La Loi relative aux forces de sécurité qui, au fil des ans, a permis des détentions au secret massives, n’a pas encore été modifiée. Au titre de l’article 31, les forces nationales de sécurité peuvent détenir des personnes pendant neuf mois. Les placements en détention excédant trois jours doivent être signalés au directeur du Bureau de la sécurité nationale ; ceux qui excèdent 30 jours doivent s’appliquer uniquement si « des éléments, des preuves ou des soupçons indiquent que [le détenu] a commis une infraction contre l’État ». Pourtant, dans la pratique, les prisonniers politiques sont généralement maintenus en détention au titre de cette Loi pendant des mois sans être autorisés à entrer en contact avec leur famille ni à consulter un avocat. L’article 33 accorde l’immunité aux membres des forces de sécurité et exclut toute plainte déposée contre eux pour torture ou mauvais traitements.

Le Soudan a ratifié des instruments relatifs aux droits humains en vertu desquels les prisonniers ont le droit d’être présentés à un juge « rapidement » après leur arrestation. Maintenir quiconque en détention pendant neuf mois sans l’inculper, le présenter à une autorité judiciaire ni l’autoriser à consulter un avocat, constitue déjà une atteinte flagrante aux libertés fondamentales. De surcroît, cette période inscrite dans la loi soudanaise est fréquemment prorogée. Une trentaine de prisonniers figurant sur la liste d’Amnesty International sont incarcérés depuis plus de neuf mois de manière illégale - et ce même au regard de la loi soudanaise. Des détenus très médiatisés ont fréquemment été libérés - avant d’être à nouveau interpellés - au terme de cette période de neuf mois.

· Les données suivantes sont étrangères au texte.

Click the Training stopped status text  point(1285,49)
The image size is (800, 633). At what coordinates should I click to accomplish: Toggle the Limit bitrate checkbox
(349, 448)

Jibril al Nil, Nureddin Adam Ali, Ibrahim Mohammed Sultan et Ahmed Adam Bakhit, figures de proue du CP, ont effectivement comparu devant un tribunal qui les a acquittés de crimes contre l’État, pour être immédiatement arrêtés alors qu’ils sortaient de la salle d’audience. D’autres prisonniers, comme Hassaballah Khater Mursal et Mohammed Osman Ahmed, militants du CP, ou Yusuf Haroun Rahma, étudiant, et Ishaq Mohammed Adam, fermier, tous deux originaires de Niyertiti, au Darfour, semblent tout simplement être tombés dans l’oubli.